Overseas investors have pumped in nearly Rs 12,000 crore in Indian capital markets in the first week of this month following certain measures taken by financial sector regulators.
The latest inflow takes the investment to more than Rs 45,000 crore ($7.35 billion) so far in 2015.
Foreign Institutional Investors (FIIs) bought shares worth Rs 4,702 crore ($761 million) between February 2 and 6, while they bought debt worth Rs 7,059 crore ($1.14 billion), taking the total investment to Rs 11,760 crore ($1.9 billion), latest data with Central Depository Services Ltd (CDSL) showed.
More From This Section
Of the total inflows, most of the investment was accounted by debt markets, which analysts attributed to measures taken by RBI and Sebi to attract long-term overseas investors.
RBI and Sebi last week amended their norms for foreign portfolio investments, asking them to make their future investments only in corporate bonds with minimum residual maturity period of three years.

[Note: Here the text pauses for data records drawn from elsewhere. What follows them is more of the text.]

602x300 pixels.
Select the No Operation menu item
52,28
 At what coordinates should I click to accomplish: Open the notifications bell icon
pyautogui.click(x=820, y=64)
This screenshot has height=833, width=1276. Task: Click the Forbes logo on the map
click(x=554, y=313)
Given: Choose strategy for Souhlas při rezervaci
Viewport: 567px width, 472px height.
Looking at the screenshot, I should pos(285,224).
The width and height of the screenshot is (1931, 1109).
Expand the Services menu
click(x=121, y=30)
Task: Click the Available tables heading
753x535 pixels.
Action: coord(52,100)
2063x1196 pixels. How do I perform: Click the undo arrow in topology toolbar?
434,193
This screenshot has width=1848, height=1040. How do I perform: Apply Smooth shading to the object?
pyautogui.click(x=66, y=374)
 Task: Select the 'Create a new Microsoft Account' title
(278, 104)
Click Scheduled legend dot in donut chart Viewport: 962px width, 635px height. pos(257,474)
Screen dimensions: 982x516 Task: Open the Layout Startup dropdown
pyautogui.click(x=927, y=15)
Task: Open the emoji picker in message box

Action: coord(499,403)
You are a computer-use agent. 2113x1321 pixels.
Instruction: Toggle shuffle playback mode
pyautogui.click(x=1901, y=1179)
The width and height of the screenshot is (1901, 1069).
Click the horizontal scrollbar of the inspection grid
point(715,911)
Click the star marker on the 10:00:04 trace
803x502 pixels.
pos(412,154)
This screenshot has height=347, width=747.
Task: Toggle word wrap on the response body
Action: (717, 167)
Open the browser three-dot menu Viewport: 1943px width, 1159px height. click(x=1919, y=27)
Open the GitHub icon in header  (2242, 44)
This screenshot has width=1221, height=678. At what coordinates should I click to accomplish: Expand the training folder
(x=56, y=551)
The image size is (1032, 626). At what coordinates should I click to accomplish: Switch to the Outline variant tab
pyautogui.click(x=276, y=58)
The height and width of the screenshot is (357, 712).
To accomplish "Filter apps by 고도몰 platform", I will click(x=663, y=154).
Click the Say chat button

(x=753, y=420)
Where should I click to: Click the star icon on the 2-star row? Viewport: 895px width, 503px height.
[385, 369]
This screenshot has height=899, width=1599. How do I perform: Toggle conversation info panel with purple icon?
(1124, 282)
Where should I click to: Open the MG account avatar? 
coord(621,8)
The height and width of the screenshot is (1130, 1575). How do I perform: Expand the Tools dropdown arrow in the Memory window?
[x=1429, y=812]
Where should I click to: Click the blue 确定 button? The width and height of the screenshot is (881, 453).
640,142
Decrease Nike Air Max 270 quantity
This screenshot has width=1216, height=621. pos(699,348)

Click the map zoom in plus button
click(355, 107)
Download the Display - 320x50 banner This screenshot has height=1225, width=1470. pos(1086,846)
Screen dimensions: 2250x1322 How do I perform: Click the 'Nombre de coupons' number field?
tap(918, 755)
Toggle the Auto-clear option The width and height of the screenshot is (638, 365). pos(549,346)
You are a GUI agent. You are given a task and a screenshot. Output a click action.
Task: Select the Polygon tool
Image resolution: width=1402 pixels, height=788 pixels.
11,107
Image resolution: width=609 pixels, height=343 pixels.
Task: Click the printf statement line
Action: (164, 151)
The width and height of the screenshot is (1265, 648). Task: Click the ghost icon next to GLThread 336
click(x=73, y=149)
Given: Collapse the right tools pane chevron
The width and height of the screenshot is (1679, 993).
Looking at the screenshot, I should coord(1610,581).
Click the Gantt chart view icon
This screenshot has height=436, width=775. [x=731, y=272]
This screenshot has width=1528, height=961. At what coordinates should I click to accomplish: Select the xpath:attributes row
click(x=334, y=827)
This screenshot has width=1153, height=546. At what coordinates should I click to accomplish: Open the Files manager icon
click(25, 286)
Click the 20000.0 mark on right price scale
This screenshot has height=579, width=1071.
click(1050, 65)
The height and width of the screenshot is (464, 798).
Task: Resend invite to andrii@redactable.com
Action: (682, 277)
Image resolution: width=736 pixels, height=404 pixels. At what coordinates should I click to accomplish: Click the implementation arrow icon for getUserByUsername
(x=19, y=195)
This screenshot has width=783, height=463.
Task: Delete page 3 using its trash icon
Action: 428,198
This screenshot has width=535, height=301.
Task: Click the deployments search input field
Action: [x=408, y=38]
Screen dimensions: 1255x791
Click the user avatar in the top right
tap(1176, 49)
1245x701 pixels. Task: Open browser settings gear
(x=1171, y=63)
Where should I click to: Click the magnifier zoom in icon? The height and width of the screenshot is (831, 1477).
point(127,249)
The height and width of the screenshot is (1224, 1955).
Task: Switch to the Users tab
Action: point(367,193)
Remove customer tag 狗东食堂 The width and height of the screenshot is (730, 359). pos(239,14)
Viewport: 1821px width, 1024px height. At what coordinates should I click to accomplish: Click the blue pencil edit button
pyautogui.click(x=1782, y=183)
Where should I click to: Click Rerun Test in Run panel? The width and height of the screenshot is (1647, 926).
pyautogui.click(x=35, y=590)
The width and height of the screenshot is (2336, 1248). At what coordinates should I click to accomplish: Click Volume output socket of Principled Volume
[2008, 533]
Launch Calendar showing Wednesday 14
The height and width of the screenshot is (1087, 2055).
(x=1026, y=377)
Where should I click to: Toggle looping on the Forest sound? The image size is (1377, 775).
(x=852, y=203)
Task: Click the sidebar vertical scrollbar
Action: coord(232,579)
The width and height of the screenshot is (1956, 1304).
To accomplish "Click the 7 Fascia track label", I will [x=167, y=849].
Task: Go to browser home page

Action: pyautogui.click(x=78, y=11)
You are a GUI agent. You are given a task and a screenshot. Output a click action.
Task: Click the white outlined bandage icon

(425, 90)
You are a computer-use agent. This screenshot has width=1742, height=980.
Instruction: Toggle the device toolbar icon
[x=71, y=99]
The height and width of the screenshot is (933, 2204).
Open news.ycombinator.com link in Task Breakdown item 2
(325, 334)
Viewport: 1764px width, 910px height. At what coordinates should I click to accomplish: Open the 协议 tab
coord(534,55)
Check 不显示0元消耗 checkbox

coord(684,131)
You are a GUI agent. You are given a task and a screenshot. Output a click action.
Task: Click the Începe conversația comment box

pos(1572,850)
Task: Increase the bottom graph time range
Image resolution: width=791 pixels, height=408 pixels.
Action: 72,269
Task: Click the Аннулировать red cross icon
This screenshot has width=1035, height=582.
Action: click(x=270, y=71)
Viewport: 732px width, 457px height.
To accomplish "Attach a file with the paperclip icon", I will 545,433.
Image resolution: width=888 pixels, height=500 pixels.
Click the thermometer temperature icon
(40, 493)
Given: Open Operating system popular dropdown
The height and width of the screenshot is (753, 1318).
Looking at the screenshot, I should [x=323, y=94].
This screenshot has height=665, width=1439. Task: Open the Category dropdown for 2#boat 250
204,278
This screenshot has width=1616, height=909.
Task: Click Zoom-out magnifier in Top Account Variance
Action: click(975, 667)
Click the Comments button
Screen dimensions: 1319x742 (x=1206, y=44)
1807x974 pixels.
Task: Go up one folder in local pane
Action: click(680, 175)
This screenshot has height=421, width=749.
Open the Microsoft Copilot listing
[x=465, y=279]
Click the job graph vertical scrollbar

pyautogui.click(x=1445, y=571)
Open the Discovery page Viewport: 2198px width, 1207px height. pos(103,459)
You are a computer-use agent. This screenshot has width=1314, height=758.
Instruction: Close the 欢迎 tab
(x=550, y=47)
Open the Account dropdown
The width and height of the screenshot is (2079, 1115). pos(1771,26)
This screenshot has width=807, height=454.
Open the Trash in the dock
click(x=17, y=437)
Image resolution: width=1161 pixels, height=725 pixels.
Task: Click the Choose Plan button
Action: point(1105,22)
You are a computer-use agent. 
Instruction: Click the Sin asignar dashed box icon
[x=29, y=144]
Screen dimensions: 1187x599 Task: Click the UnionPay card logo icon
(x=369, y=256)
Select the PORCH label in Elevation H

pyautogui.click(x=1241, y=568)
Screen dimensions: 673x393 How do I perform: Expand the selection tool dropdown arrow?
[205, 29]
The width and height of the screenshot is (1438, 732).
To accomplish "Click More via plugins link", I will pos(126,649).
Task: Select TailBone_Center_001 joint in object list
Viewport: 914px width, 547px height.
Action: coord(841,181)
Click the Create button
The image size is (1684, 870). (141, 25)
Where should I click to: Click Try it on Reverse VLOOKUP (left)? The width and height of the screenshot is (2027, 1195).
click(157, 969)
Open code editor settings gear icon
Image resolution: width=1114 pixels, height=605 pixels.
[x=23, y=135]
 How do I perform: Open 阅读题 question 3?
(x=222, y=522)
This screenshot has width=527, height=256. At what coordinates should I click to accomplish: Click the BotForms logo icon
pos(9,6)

However, there would be no lock-in period and FPIs would be able to sell the securities to domestic investors.
Besides, FPIs are allowed to invest their coupons received on investments in government securities back into such bonds. These investments would be allowed even after the FPIs having fully utilised the applicable limits of $30 billion.
In 2014, the net investment by overseas investors into the debt markets was Rs 1.16 lakh crore, while in equities it stood at Rs 98,150 crore.
Overall, net investment by foreign investors stood at Rs 2.58 lakh crore in 2014.